* **The task**:
The reader should set down exactly the lines from the one containing "1476x812 pixels." through the last line of the material, omitting every picture.

*** Opening Data shown ***

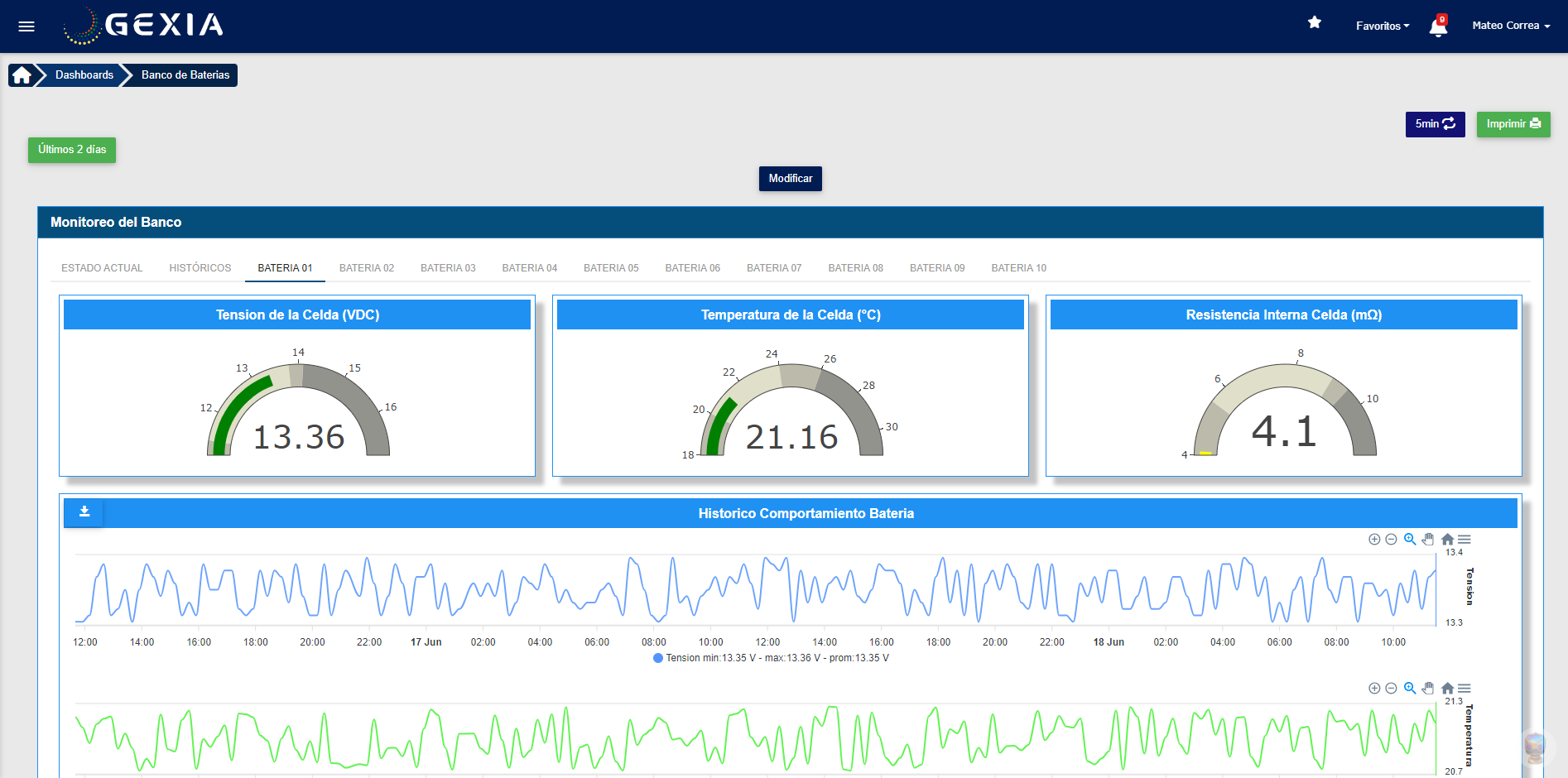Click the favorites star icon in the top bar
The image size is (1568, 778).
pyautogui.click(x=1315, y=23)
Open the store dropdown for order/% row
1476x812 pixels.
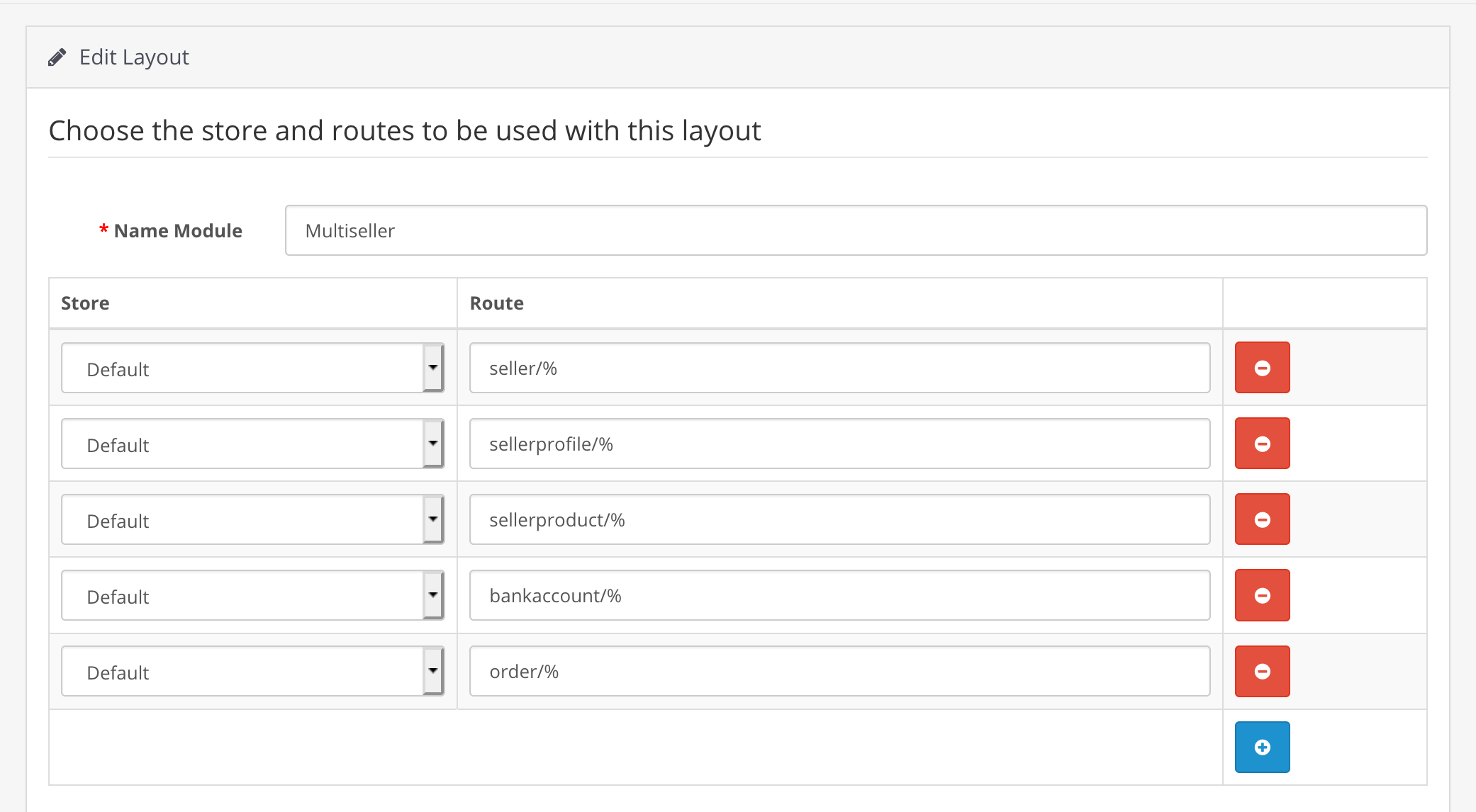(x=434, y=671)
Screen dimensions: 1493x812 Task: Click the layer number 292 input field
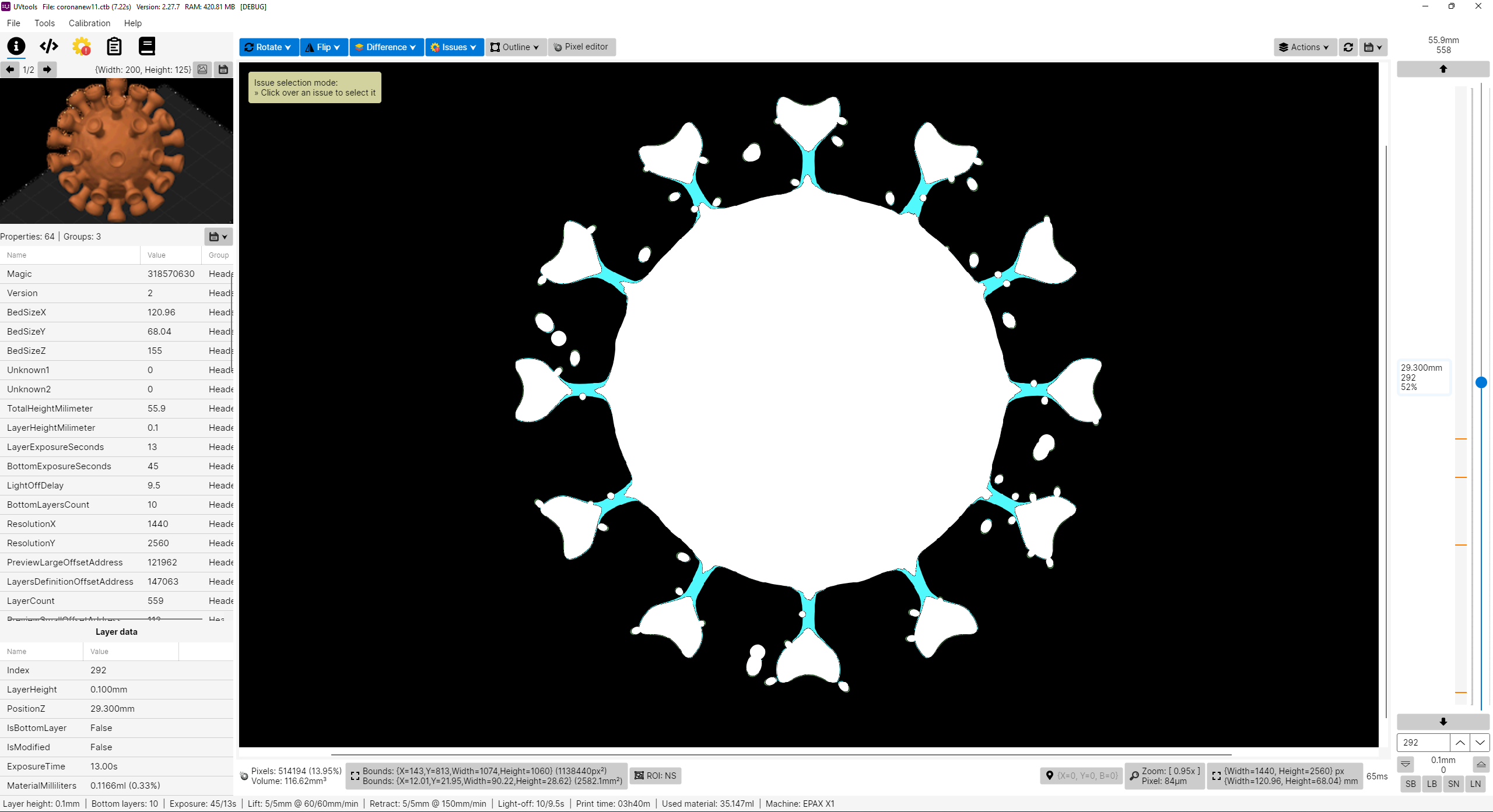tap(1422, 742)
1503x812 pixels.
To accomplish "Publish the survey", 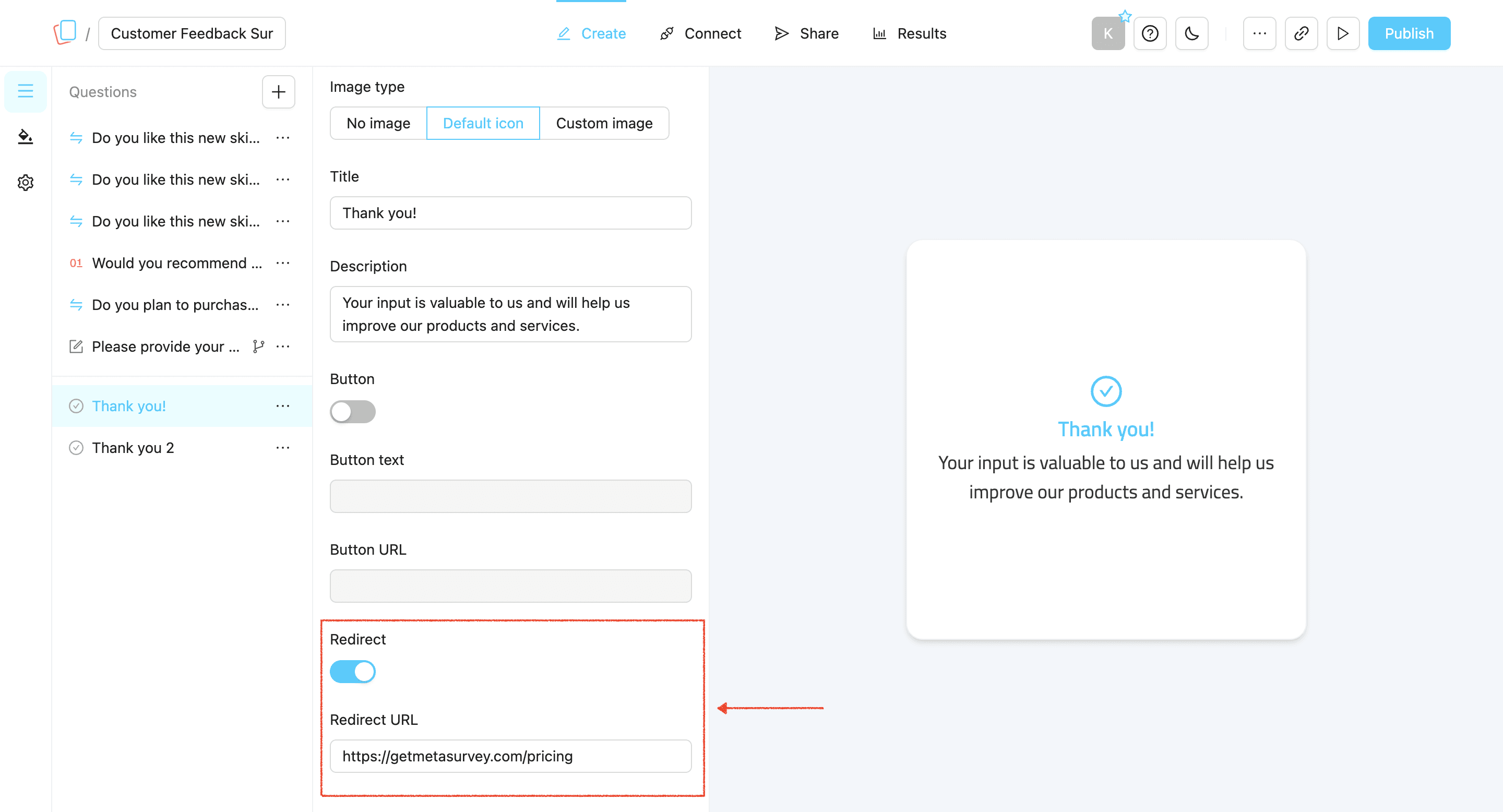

*** Closing Data shown ***

* **Output for this task**:
1476x812 pixels.
(x=434, y=671)
Screen dimensions: 1493x812 Task: Click the layer number 292 input field
tap(1422, 742)
1503x812 pixels.
To accomplish "Publish the survey", 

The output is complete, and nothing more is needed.